When stripped of distortions and mistakes, Alterman’s commentary on Goliath is reduced to crude insults. For instance, following a bizarre reference to the “friendly relations” he has supposedly enjoyed with my parents since I was “a little boy,” an effort at belittlement that reflects only on the bully, Alterman blasts, “This book could have been published by the Hamas Book-of-the-Month Club.” While I was not previously aware of such a club, I hereby invite all “Friends of Hamas” to join me this October 26 at 1 pm at Washington, DC’s Politics and Prose, or at one of the many venues I will be visiting during my national book tour.

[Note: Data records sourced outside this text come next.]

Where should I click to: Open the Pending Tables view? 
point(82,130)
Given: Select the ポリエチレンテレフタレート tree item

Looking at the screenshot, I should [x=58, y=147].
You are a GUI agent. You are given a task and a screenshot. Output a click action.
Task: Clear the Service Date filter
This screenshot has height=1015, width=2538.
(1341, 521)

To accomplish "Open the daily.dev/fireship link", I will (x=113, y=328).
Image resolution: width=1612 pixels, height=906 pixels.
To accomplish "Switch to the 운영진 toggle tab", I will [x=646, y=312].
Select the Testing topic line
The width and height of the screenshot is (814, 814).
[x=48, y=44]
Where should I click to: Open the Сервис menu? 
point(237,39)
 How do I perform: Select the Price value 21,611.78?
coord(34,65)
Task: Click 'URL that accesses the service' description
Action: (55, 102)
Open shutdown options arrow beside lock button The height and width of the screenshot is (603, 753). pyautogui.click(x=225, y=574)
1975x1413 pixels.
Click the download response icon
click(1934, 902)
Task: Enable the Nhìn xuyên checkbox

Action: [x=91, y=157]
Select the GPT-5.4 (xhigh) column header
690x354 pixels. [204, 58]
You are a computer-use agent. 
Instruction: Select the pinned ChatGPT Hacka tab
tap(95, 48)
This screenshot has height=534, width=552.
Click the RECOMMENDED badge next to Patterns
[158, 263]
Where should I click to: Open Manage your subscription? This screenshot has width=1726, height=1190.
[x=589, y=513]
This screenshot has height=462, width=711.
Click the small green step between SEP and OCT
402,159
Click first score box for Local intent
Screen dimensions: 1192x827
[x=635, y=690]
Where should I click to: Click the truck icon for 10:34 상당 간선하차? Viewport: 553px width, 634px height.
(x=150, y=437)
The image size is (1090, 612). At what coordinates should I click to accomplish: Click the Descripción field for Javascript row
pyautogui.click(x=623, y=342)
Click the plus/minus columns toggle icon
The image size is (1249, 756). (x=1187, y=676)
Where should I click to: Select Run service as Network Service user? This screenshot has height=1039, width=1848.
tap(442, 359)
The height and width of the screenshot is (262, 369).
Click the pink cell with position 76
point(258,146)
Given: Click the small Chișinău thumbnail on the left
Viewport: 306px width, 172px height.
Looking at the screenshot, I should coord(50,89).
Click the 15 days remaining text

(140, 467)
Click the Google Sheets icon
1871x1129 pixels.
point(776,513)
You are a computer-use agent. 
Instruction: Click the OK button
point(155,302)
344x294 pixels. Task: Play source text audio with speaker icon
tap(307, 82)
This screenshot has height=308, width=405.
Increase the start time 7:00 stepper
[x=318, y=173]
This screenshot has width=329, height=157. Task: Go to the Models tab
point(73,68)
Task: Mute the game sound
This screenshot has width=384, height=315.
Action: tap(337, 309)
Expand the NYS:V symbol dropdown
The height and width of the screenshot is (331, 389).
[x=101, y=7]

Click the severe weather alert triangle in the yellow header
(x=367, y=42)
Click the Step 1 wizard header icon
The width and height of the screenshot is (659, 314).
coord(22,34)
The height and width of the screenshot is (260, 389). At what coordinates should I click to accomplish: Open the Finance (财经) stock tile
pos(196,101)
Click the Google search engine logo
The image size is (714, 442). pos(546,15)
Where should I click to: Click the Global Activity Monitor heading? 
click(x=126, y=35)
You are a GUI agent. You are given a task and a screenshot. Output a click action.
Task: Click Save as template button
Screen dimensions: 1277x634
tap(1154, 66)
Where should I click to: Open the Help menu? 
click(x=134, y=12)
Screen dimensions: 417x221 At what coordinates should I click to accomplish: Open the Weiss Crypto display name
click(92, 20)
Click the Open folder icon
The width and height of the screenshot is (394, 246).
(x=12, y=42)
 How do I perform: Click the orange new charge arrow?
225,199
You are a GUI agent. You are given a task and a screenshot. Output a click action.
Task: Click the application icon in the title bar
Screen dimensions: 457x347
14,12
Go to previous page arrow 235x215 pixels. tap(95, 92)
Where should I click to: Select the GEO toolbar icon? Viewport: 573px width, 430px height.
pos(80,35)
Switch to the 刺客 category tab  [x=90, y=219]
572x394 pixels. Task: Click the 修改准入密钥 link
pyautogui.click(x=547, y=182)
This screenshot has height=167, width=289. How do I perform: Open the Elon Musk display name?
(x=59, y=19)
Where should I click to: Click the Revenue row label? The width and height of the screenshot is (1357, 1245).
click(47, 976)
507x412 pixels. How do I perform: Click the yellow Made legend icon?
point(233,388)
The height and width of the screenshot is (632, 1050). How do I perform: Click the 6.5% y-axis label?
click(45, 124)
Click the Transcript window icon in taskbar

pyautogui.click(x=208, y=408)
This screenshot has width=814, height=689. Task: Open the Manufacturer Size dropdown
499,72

After Alterman published the first of his attacks, I attempted to engage him in a public forum. I not only wanted to debate him on the facts contained in my book, I wanted to ask him how he squares his self-professed liberalism with his defense of disproportionate lethal violence against Palestinian civilians, including children (“So tough luck, fella. War is hell.”); with his insistence that the United States must pressure the Palestinians to accept “their historic position”; or with his extraordinary declaration that Americans must be willing to endure more 9/11-style terror attacks “if that’s the price we have to pay” to maintain the US-Israeli special relationship.
I had wanted to discuss these issues and many more raised in Goliath—and still do, and will. Unfortunately, when Robert Wright of The Atlantic and editor of Bloggingheads, the pre-eminent online political debating forum, invited Alterman to engage with me, Alterman declined without explanation.
Editor’s note: Eric Alterman will respond to Max Blumenthal’s post in the Letters to the Editor section of a forthcoming issue of The Nation.